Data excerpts

============================================================

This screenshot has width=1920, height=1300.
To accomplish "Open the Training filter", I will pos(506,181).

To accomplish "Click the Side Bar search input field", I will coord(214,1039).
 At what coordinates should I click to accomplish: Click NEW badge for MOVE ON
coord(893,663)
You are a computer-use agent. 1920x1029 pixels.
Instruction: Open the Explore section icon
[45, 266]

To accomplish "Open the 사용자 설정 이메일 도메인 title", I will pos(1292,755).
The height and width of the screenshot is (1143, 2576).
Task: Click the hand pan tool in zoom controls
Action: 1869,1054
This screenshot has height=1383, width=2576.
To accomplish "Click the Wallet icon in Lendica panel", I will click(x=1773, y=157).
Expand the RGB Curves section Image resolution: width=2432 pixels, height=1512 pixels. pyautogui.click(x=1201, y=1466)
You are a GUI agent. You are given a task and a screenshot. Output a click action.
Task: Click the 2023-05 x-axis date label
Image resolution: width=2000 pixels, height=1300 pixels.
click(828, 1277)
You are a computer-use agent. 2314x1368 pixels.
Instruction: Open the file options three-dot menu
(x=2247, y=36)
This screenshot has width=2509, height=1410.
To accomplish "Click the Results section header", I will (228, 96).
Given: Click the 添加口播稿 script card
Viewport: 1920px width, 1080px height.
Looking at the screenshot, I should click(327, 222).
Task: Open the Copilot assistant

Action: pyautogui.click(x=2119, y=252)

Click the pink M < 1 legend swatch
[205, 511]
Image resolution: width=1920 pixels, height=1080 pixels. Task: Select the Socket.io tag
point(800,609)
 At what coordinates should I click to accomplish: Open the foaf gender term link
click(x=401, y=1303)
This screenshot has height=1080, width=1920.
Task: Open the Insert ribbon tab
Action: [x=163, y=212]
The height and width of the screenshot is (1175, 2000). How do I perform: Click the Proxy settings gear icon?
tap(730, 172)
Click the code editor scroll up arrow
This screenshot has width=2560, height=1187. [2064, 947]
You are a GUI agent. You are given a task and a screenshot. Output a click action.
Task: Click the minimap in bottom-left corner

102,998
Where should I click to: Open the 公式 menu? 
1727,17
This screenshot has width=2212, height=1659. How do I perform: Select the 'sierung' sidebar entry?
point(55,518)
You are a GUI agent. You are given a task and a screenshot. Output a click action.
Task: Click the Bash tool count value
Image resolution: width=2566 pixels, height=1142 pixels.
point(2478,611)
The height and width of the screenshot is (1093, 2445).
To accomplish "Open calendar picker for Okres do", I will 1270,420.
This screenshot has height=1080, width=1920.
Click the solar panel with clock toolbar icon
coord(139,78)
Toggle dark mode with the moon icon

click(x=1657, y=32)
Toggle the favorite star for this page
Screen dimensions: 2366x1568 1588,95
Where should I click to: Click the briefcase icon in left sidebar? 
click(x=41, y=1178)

============================================================

▸ Task
The answer must restate all of the entries exactly.

▸ Response to this exercise
This screenshot has width=1920, height=1300.
To accomplish "Open the Training filter", I will pos(506,181).

To accomplish "Click the Side Bar search input field", I will coord(214,1039).
 At what coordinates should I click to accomplish: Click NEW badge for MOVE ON
coord(893,663)
You are a computer-use agent. 1920x1029 pixels.
Instruction: Open the Explore section icon
[45, 266]

To accomplish "Open the 사용자 설정 이메일 도메인 title", I will pos(1292,755).
The height and width of the screenshot is (1143, 2576).
Task: Click the hand pan tool in zoom controls
Action: 1869,1054
This screenshot has height=1383, width=2576.
To accomplish "Click the Wallet icon in Lendica panel", I will click(x=1773, y=157).
Expand the RGB Curves section Image resolution: width=2432 pixels, height=1512 pixels. pyautogui.click(x=1201, y=1466)
You are a GUI agent. You are given a task and a screenshot. Output a click action.
Task: Click the 2023-05 x-axis date label
Image resolution: width=2000 pixels, height=1300 pixels.
click(828, 1277)
You are a computer-use agent. 2314x1368 pixels.
Instruction: Open the file options three-dot menu
(x=2247, y=36)
This screenshot has width=2509, height=1410.
To accomplish "Click the Results section header", I will (228, 96).
Given: Click the 添加口播稿 script card
Viewport: 1920px width, 1080px height.
Looking at the screenshot, I should click(327, 222).
Task: Open the Copilot assistant

Action: pyautogui.click(x=2119, y=252)

Click the pink M < 1 legend swatch
[205, 511]
Image resolution: width=1920 pixels, height=1080 pixels. Task: Select the Socket.io tag
point(800,609)
 At what coordinates should I click to accomplish: Open the foaf gender term link
click(x=401, y=1303)
This screenshot has height=1080, width=1920.
Task: Open the Insert ribbon tab
Action: [x=163, y=212]
The height and width of the screenshot is (1175, 2000). How do I perform: Click the Proxy settings gear icon?
tap(730, 172)
Click the code editor scroll up arrow
This screenshot has width=2560, height=1187. [2064, 947]
You are a GUI agent. You are given a task and a screenshot. Output a click action.
Task: Click the minimap in bottom-left corner

102,998
Where should I click to: Open the 公式 menu? 
1727,17
This screenshot has width=2212, height=1659. How do I perform: Select the 'sierung' sidebar entry?
point(55,518)
You are a GUI agent. You are given a task and a screenshot. Output a click action.
Task: Click the Bash tool count value
Image resolution: width=2566 pixels, height=1142 pixels.
point(2478,611)
The height and width of the screenshot is (1093, 2445).
To accomplish "Open calendar picker for Okres do", I will 1270,420.
This screenshot has height=1080, width=1920.
Click the solar panel with clock toolbar icon
coord(139,78)
Toggle dark mode with the moon icon

click(x=1657, y=32)
Toggle the favorite star for this page
Screen dimensions: 2366x1568 1588,95
Where should I click to: Click the briefcase icon in left sidebar? 
click(x=41, y=1178)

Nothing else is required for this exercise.